L’application Uber le 31 octobre 2024. (JEAN-MARC BARRERE / HANS LUCAS / AFP)

L’Urssaf réclame 1,7 milliard d’euros à Uber, selon des révélations de la Revue 21 publiées lundi 2 février. L’administration fiscale estime que la plateforme a maquillé la relation d’employeur à salariés la liant à ses chauffeurs en contrat d’entreprise pour échapper à ses obligations. Contacté par franceinfo, l’Urssaf a refusé de commenter ces révélations, « pour des raisons de confidentialité ».

Dans un document de 142 pages que des journalistes de la revue ont pu consulter, le service de lutte contre le travail illégal de l’Urssaf Ile-de-France s’appuie sur la situation des quelque 71 000 chauffeurs Uber ayant exercé entre 2019 et 2022. Ce document conclut ainsi qu’Uber « a maquillé sciemment une relation salariale en contrat d’entreprise pour échapper à ses obligations d’employeur ».
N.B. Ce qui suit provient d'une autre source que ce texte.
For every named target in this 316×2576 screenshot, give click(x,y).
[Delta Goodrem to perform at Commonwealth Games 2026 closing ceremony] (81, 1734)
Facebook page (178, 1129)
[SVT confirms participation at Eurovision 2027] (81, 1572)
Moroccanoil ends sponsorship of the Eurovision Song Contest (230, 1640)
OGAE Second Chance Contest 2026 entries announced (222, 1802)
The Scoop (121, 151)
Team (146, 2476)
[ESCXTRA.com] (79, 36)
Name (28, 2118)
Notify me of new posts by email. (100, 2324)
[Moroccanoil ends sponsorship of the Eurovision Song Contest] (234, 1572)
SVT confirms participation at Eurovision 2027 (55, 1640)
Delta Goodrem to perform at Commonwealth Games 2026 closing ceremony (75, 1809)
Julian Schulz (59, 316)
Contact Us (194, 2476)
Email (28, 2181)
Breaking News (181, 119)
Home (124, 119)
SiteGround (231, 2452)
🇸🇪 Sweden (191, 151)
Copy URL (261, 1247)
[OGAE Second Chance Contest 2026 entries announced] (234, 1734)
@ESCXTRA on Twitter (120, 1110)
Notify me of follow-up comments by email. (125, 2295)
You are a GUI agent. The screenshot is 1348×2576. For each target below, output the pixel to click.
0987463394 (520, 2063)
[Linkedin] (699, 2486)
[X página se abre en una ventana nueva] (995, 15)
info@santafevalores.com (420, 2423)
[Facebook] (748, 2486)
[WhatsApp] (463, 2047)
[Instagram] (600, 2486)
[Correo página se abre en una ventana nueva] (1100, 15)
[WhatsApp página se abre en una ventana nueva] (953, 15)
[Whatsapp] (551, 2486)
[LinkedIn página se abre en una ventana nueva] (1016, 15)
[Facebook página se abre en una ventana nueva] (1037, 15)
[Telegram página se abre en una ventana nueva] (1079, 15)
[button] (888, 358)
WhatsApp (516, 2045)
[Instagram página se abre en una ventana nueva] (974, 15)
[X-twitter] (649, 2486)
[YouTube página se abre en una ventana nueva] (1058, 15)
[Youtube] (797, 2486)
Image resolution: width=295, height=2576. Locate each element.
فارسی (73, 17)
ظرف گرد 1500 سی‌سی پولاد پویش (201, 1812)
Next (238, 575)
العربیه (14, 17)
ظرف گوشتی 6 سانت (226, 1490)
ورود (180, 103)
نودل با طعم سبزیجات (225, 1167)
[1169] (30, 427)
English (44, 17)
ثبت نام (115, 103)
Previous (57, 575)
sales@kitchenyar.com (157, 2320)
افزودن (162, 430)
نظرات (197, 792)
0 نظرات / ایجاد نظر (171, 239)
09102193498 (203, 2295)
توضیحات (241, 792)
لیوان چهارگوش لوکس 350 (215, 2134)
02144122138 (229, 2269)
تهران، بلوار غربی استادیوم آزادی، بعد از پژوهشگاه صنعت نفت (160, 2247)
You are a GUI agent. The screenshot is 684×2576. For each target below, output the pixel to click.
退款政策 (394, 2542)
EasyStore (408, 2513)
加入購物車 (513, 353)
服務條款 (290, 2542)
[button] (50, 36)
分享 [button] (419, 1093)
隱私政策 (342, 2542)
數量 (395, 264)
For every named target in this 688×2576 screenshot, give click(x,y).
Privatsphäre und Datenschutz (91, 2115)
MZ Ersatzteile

Dans le détail, l’organisme chargé de recouvrer les cotisations sociales estime, selon la Revue 21, le manque à gagner pour la Sécurité sociale à 1,2 milliard d’euros. Une somme à laquelle s’ajoutent 512 millions d’euros de « majorations de redressement », faisant monter la somme réclamée à 1,7 milliard d’euros.

« Sous l’apparence d’une simple centrale de réservation, Uber BV [la filiale néerlandaise d’Uber] est en réalité liée aux chauffeurs par un lien de subordination juridique », argumente l’Urssaf dans le document cité par la Revue 21. Ce document évoque un triple pouvoir de direction, de contrôle et de sanction vis-à-vis des chauffeurs. « Concernant le statut des chauffeurs, de récents arrêts de la Cour de cassation ont confirmé leur statut d’indépendant et ainsi clarifié le cadre dans lequel nous opérons », a réagi une porte-parole d’Uber auprès de l’AFP, en référence à deux arrêts rendus en juillet 2025 par la Cour de cassation, refusant de requalifier des chauffeurs comme salariés d’Uber.